• _Assignment_: Search the records for the string "Task", then copy each line where it appears.

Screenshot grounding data
● ● ● ●
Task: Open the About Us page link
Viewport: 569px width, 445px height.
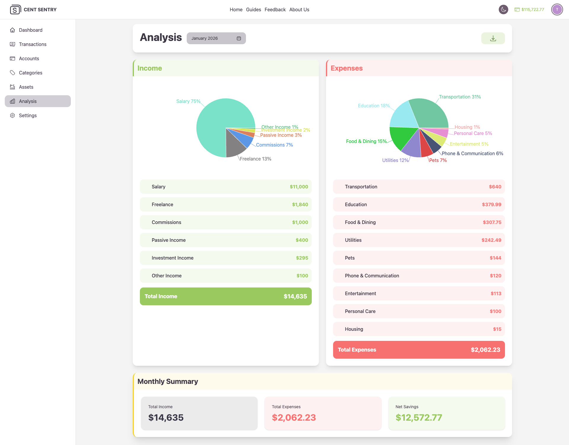Action: [299, 9]

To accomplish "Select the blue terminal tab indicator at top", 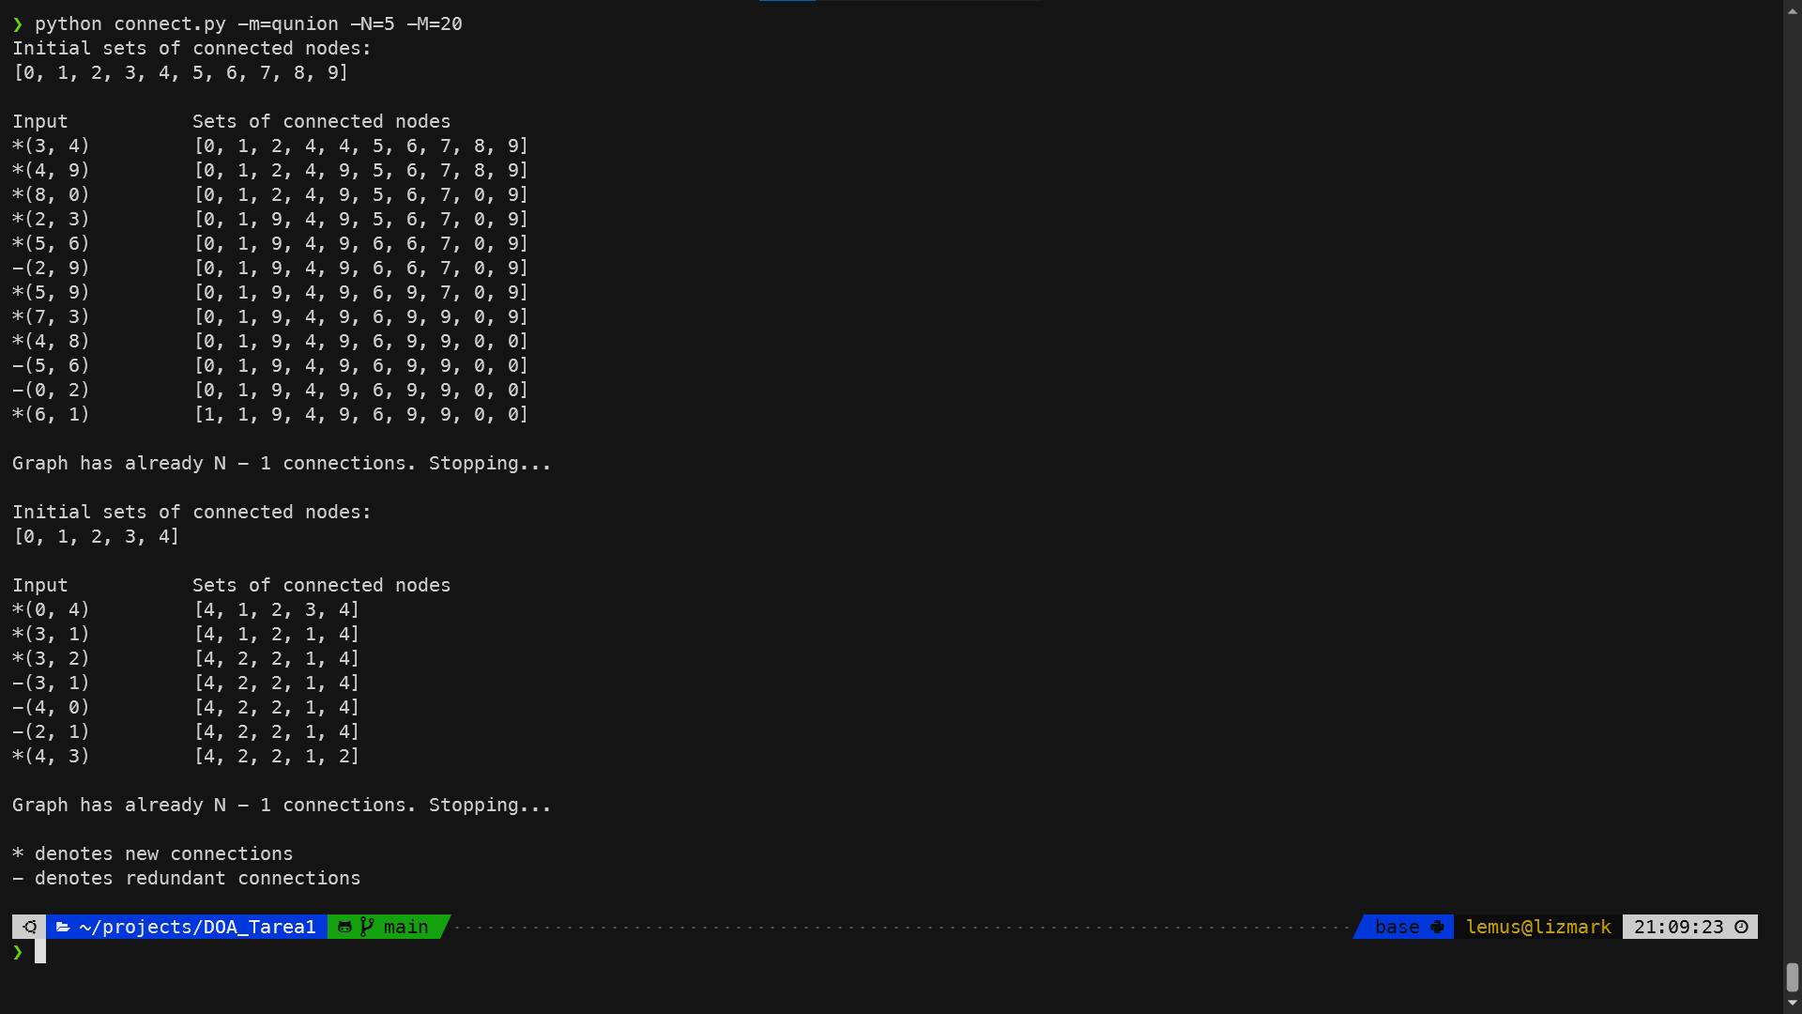I will pyautogui.click(x=788, y=3).
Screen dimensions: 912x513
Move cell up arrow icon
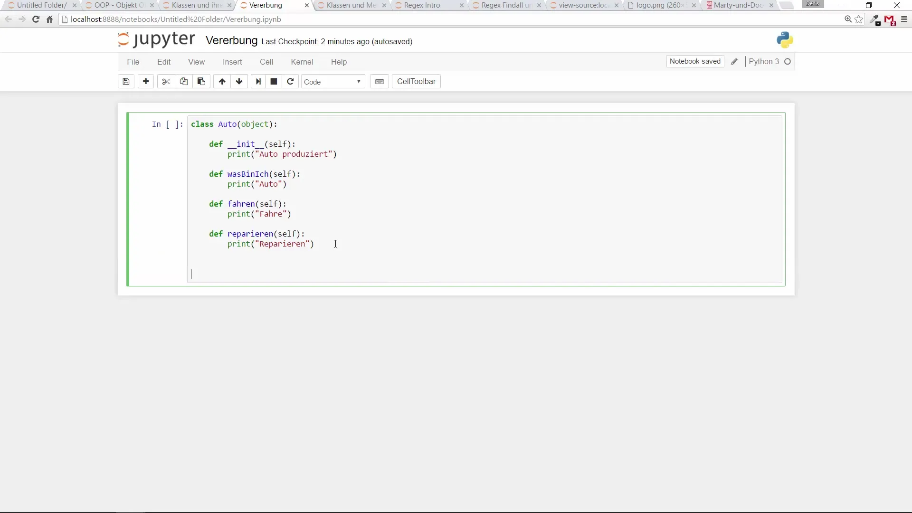pyautogui.click(x=222, y=82)
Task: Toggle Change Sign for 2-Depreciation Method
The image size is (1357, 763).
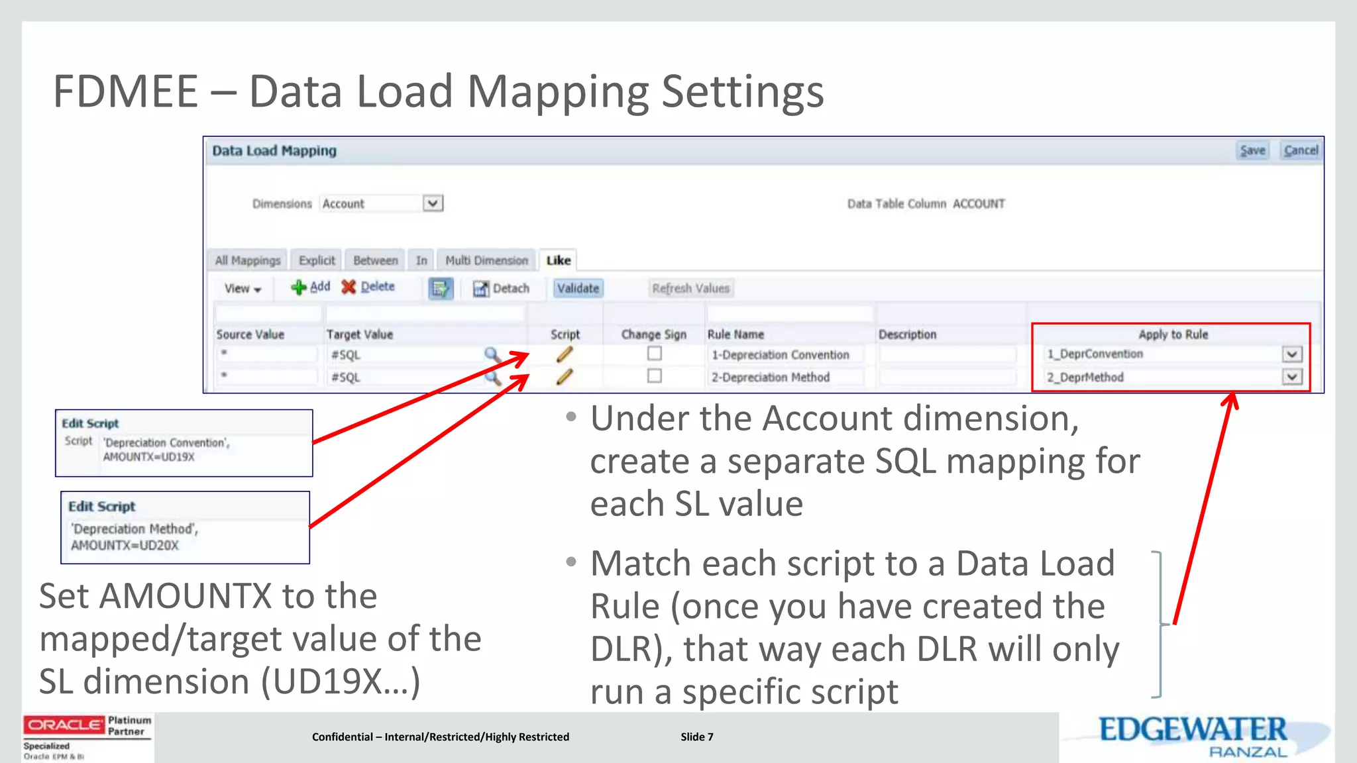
● ● ● ●
• _Exercise solution_:
Task: Open the About Us page link
Task: Toggle Change Sign for 2-Depreciation Method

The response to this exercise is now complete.